Data to examine:
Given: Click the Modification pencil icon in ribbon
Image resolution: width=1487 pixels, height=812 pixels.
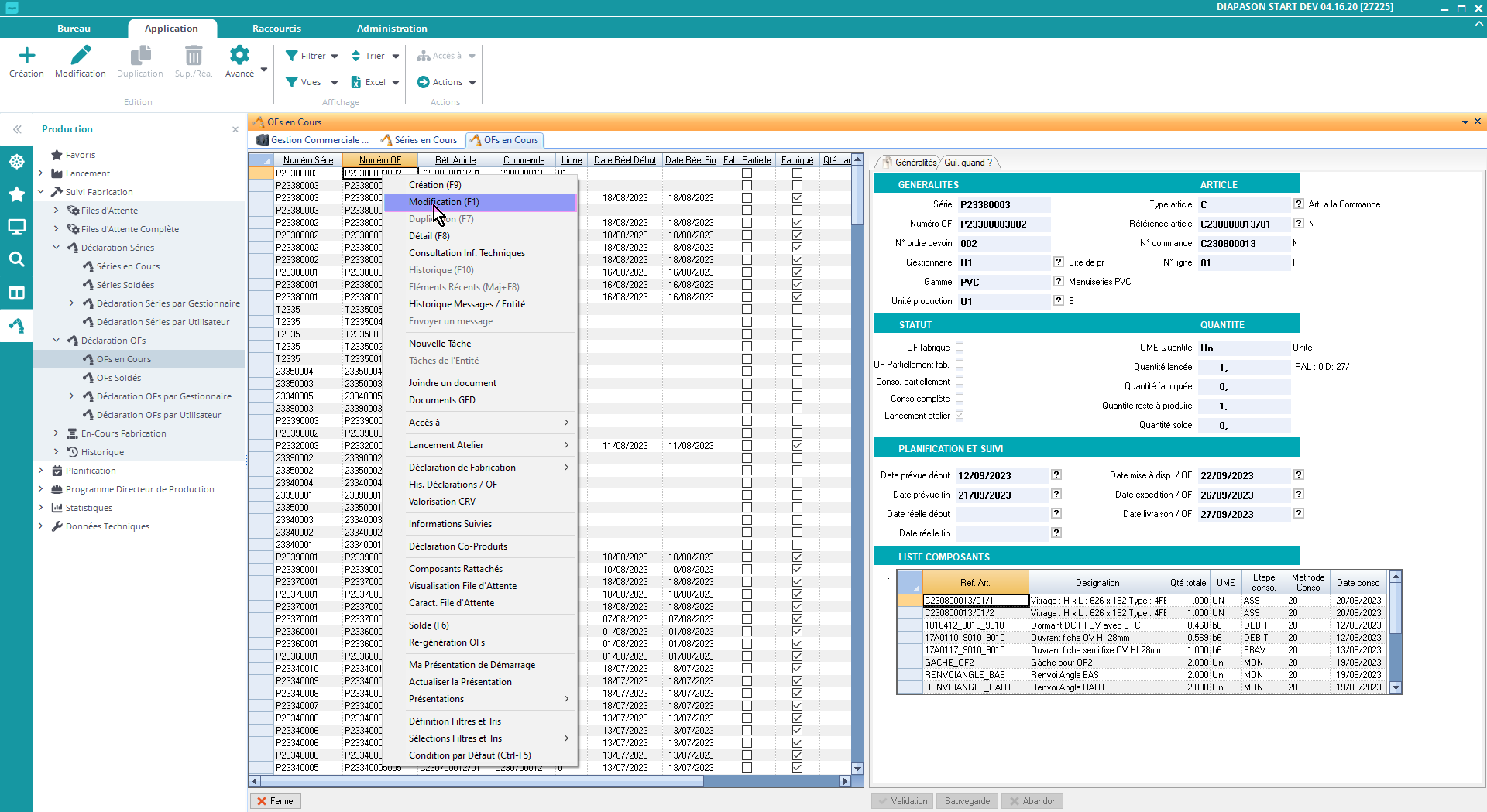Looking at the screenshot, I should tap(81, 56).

...

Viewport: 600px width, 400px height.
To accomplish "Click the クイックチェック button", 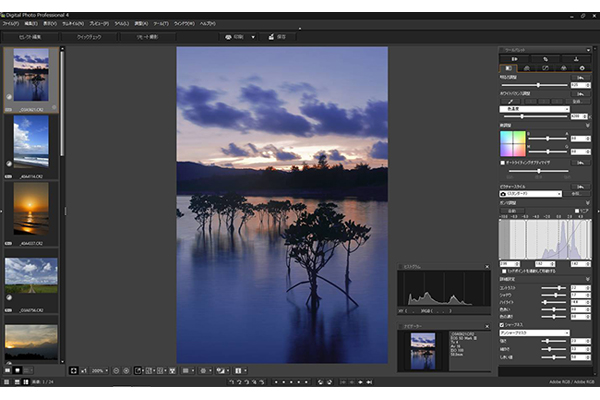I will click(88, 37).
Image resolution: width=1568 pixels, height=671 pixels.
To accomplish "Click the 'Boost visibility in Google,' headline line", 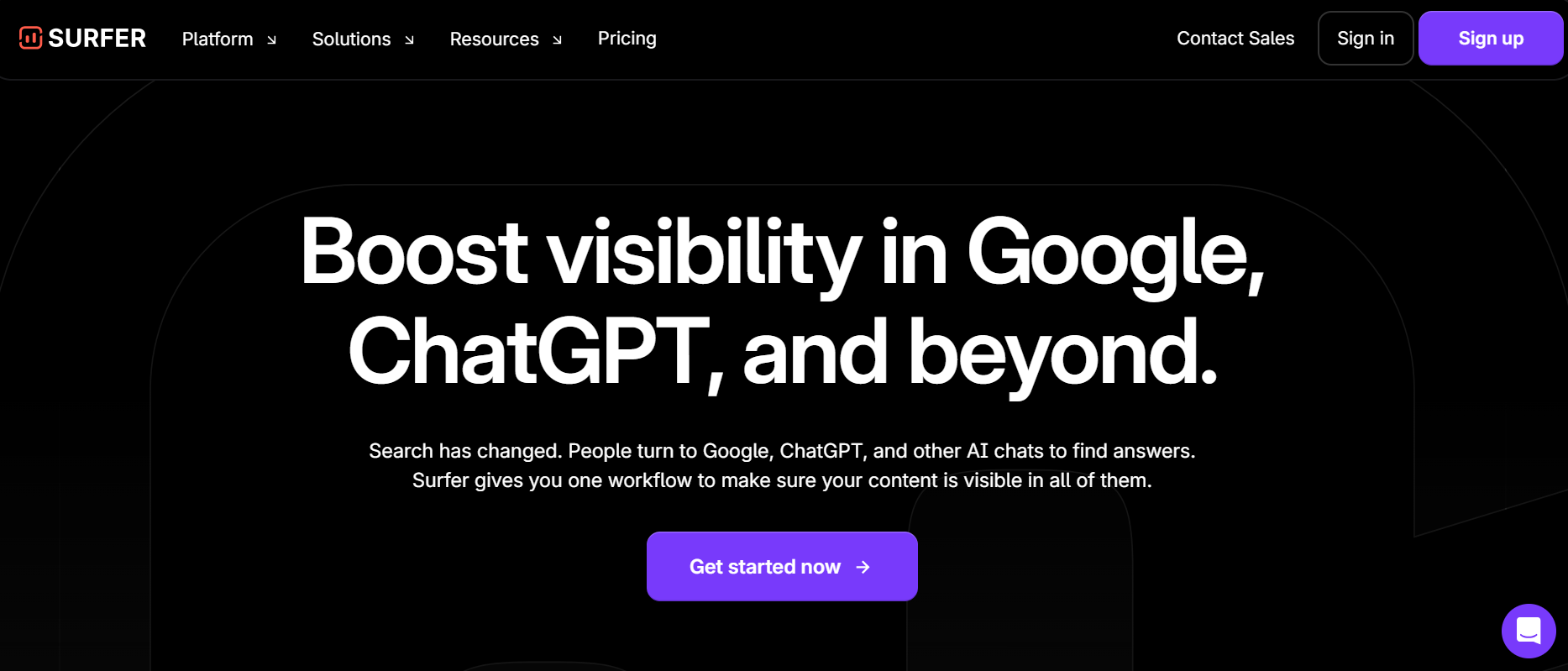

Assignment:
Although pictures appear among the entries, please set down only the lines from the one with "Image resolution: width=1568" up to and including the one with "the 'Boost visibility", word for word.

Output for this task:
Image resolution: width=1568 pixels, height=671 pixels.
To accomplish "Click the 'Boost visibility in Google,' headline line", 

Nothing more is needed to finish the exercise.